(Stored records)
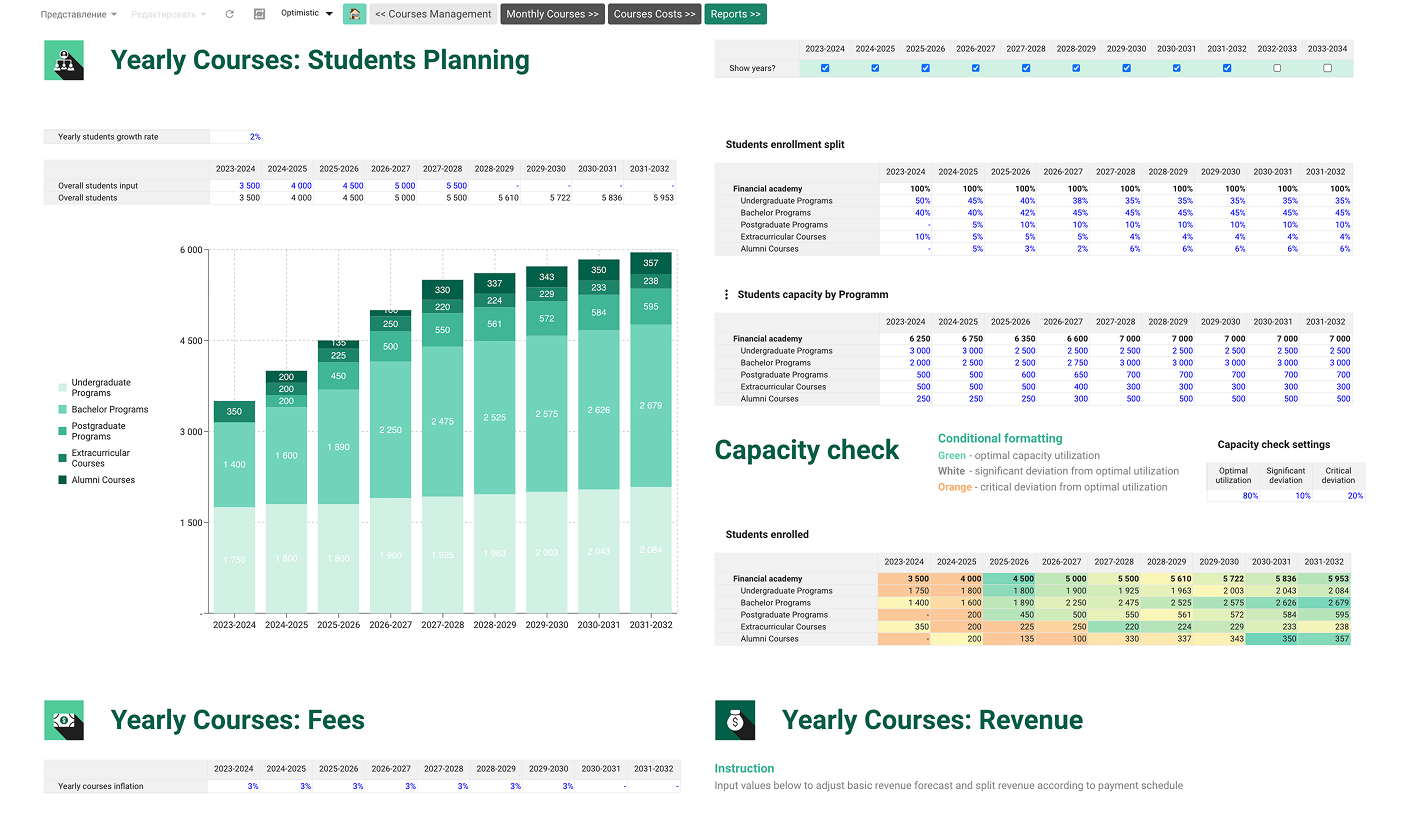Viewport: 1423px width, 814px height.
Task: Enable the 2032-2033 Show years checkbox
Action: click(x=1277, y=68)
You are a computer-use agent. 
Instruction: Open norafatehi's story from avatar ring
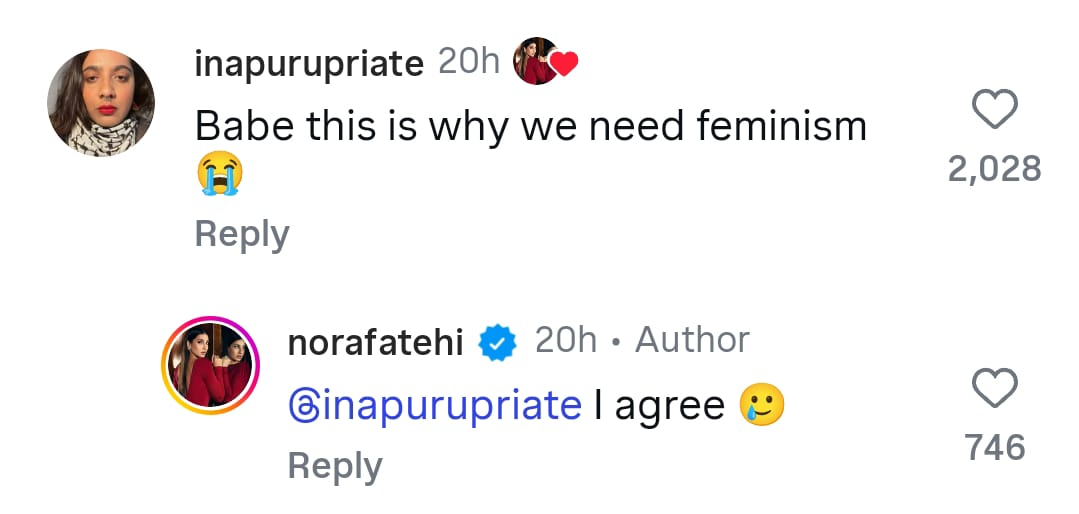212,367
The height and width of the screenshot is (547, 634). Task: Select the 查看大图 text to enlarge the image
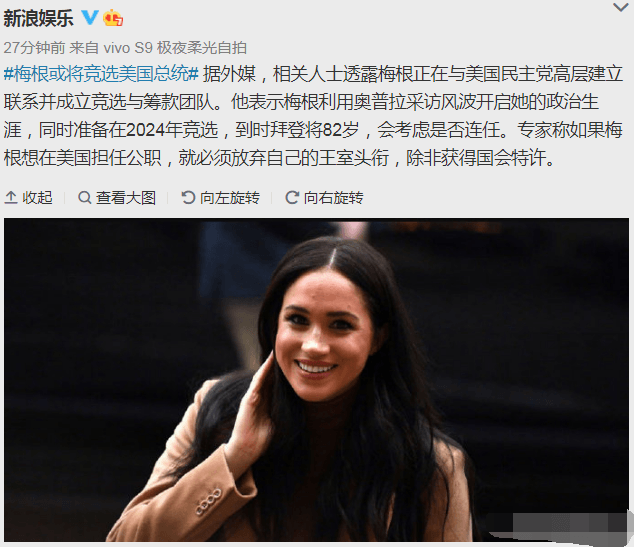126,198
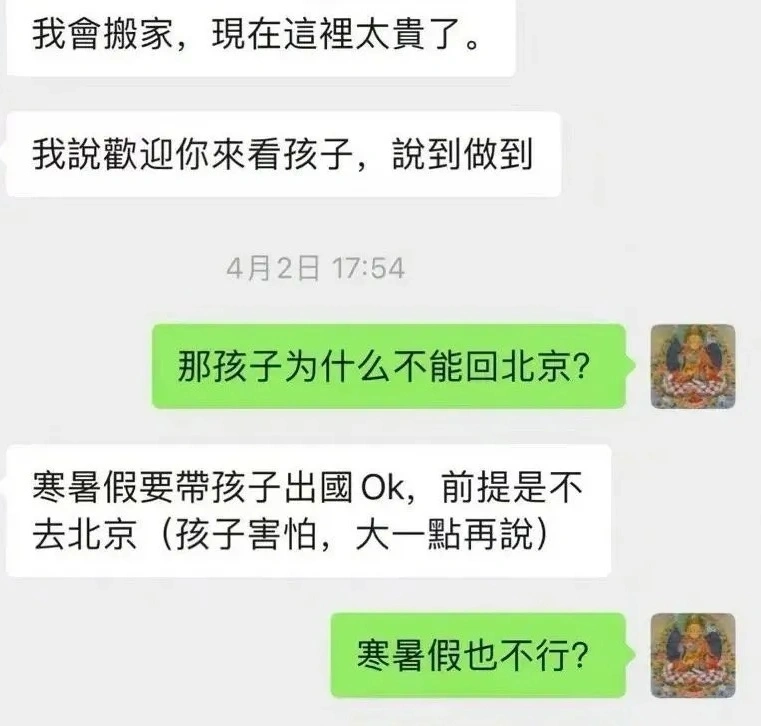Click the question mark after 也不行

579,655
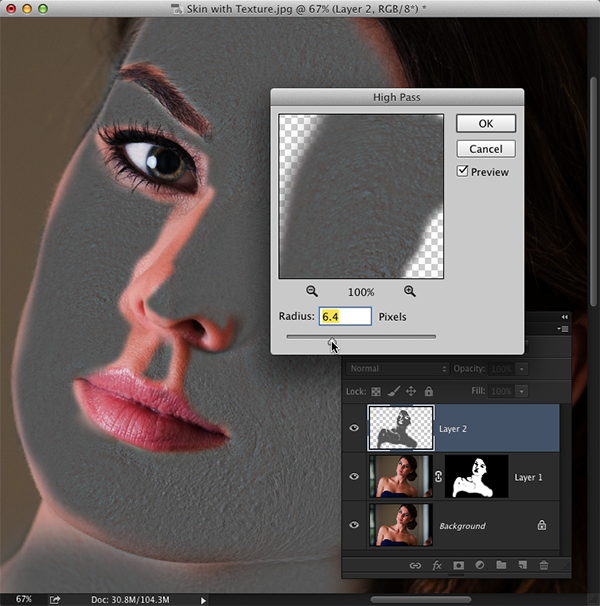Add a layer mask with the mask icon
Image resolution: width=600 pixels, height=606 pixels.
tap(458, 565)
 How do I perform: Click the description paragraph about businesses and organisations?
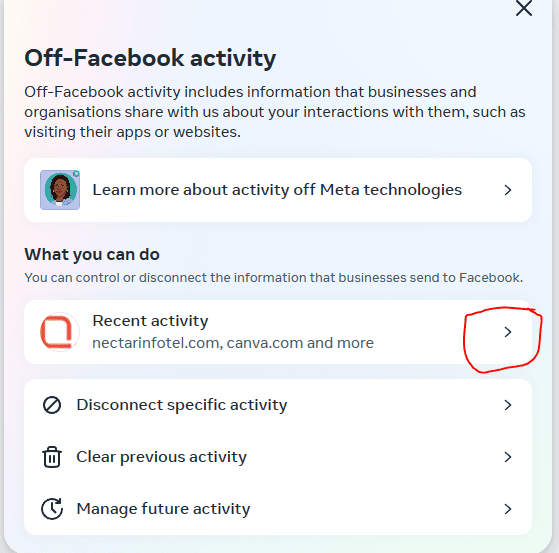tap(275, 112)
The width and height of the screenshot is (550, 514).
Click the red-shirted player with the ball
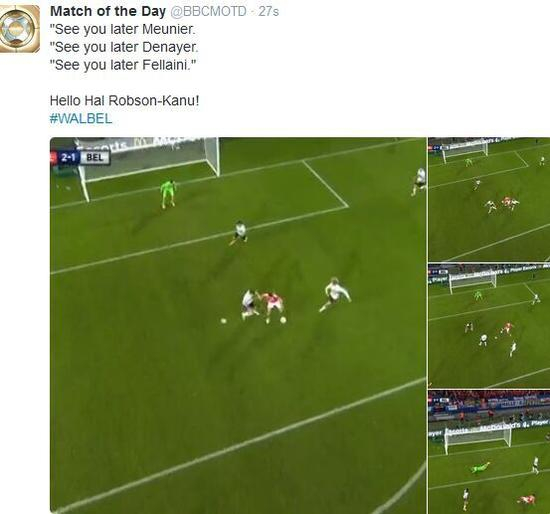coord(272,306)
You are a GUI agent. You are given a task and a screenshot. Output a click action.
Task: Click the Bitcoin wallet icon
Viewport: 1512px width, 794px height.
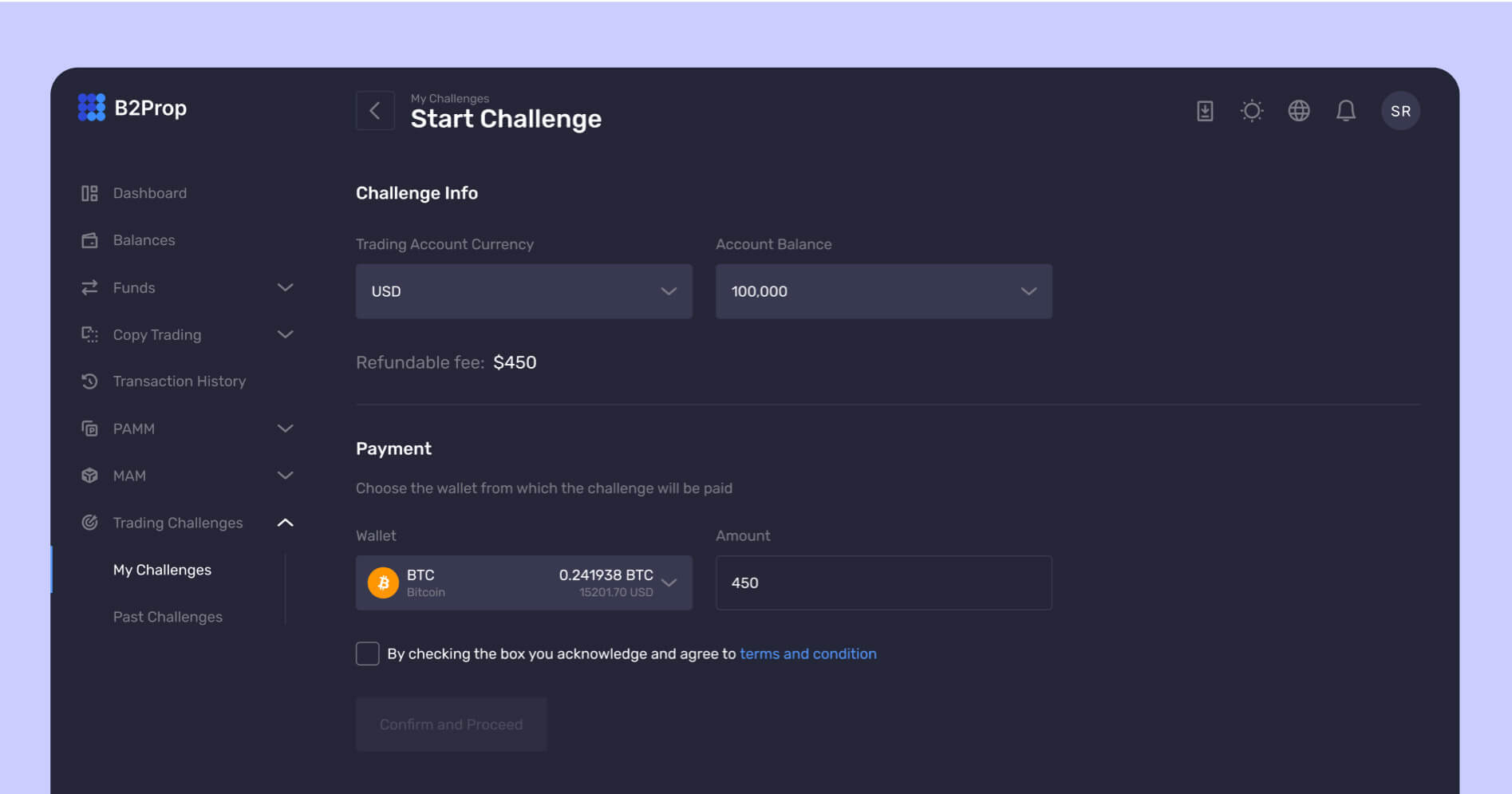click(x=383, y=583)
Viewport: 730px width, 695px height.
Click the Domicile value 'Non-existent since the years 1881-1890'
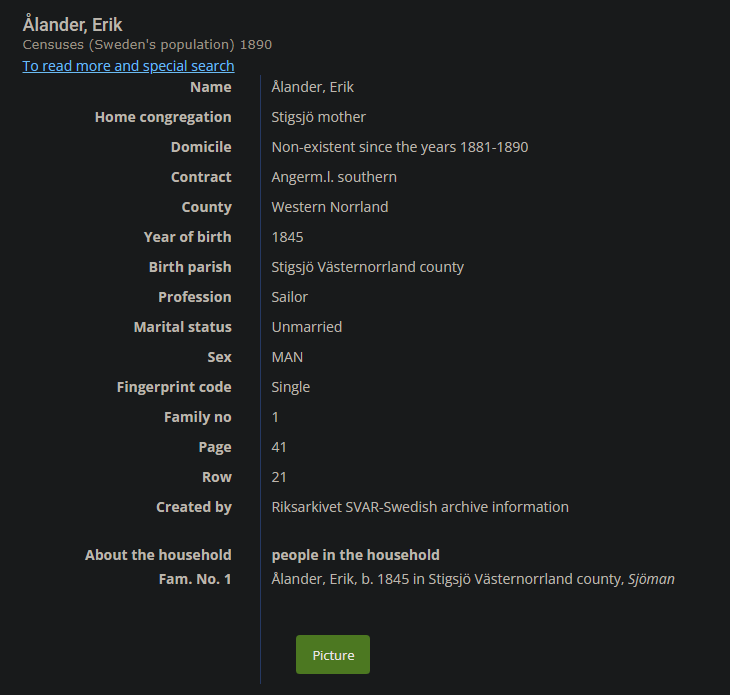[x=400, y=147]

*WORK ITEM*:
Taking the records above as input, show every line in which the word "agent" is present.

*SOLUTION FOR THIS PROBLEM*:
You are a computer-use agent. 
You are a GUI agent. You are given a task and a screenshot. Output a click action.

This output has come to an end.